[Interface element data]
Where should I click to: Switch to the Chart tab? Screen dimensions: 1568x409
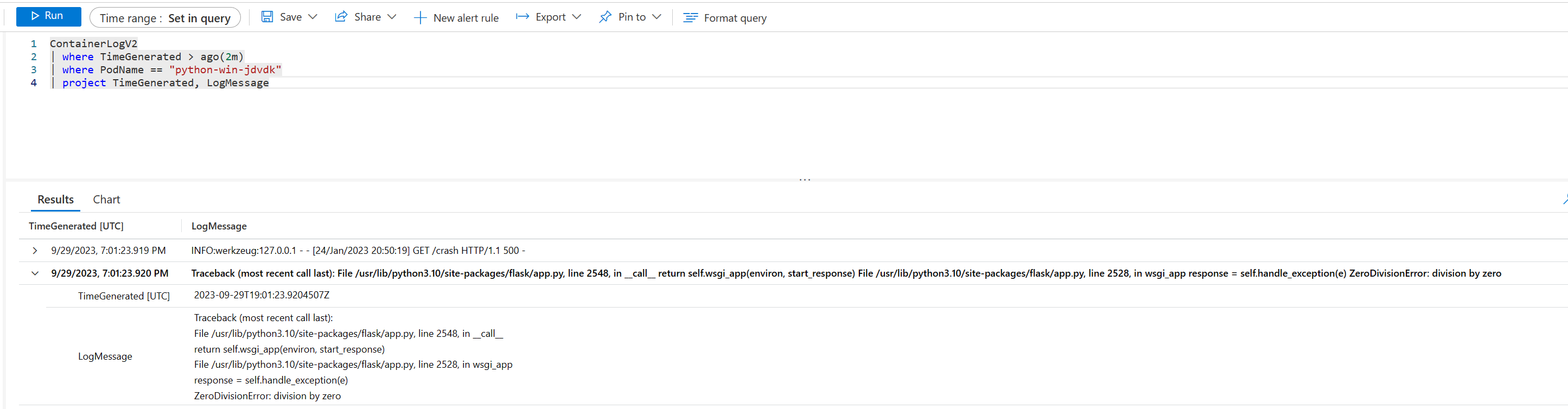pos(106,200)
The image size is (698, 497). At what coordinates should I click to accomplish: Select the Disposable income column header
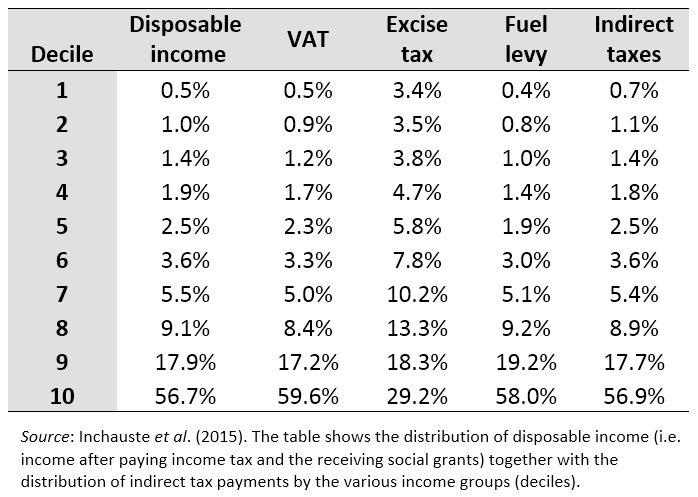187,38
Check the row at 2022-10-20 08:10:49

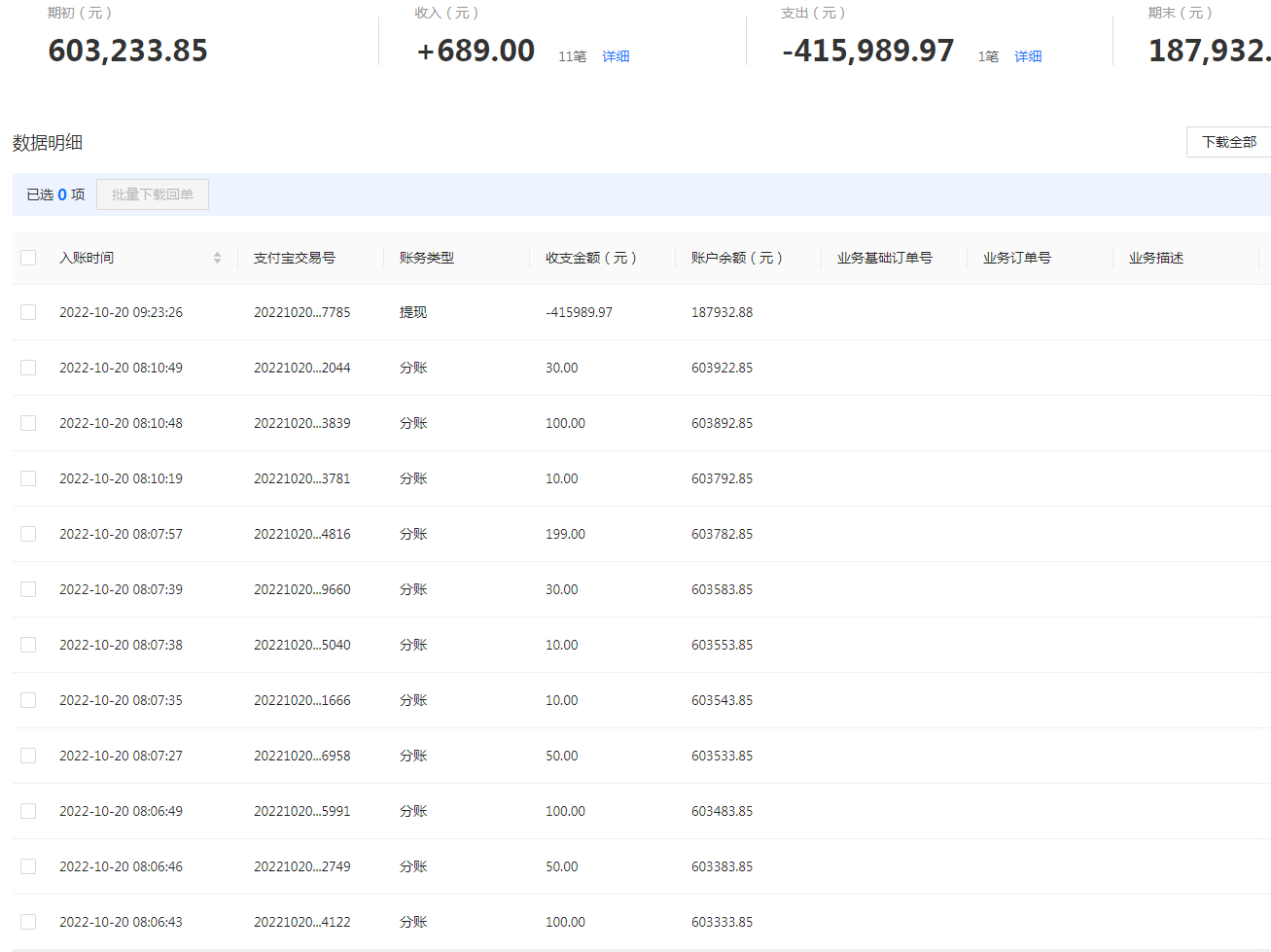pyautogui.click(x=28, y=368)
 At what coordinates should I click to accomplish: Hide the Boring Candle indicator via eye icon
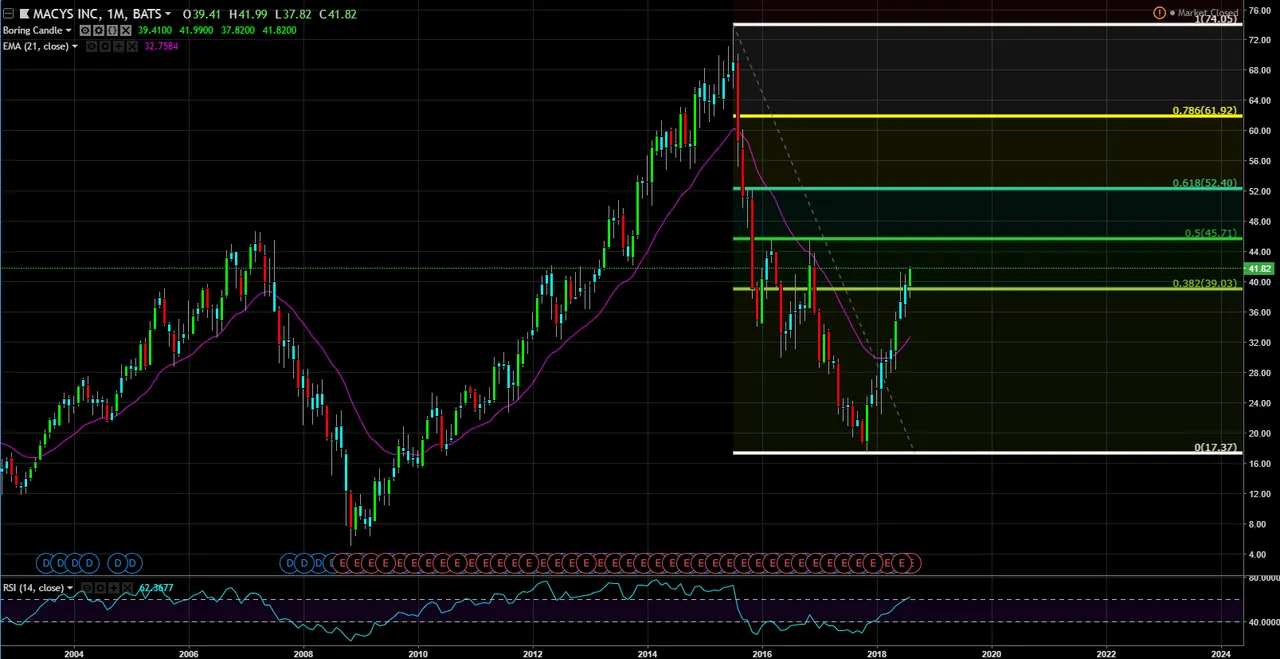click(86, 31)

- [THE EXERCISE]: Output the data as a JSON list of strings, one per line, skipping blank lines and omitting the pictures.

- [REPLY TO THE TASK]:
[
  "Where should I click to: Switch to the Chart tab? Screen dimensions: 1568x409",
  "pos(106,200)",
  "The image size is (698, 497). At what coordinates should I click to accomplish: Select the Disposable income column header",
  "187,38",
  "Check the row at 2022-10-20 08:10:49",
  "pyautogui.click(x=28, y=368)",
  " At what coordinates should I click to accomplish: Hide the Boring Candle indicator via eye icon",
  "click(86, 31)"
]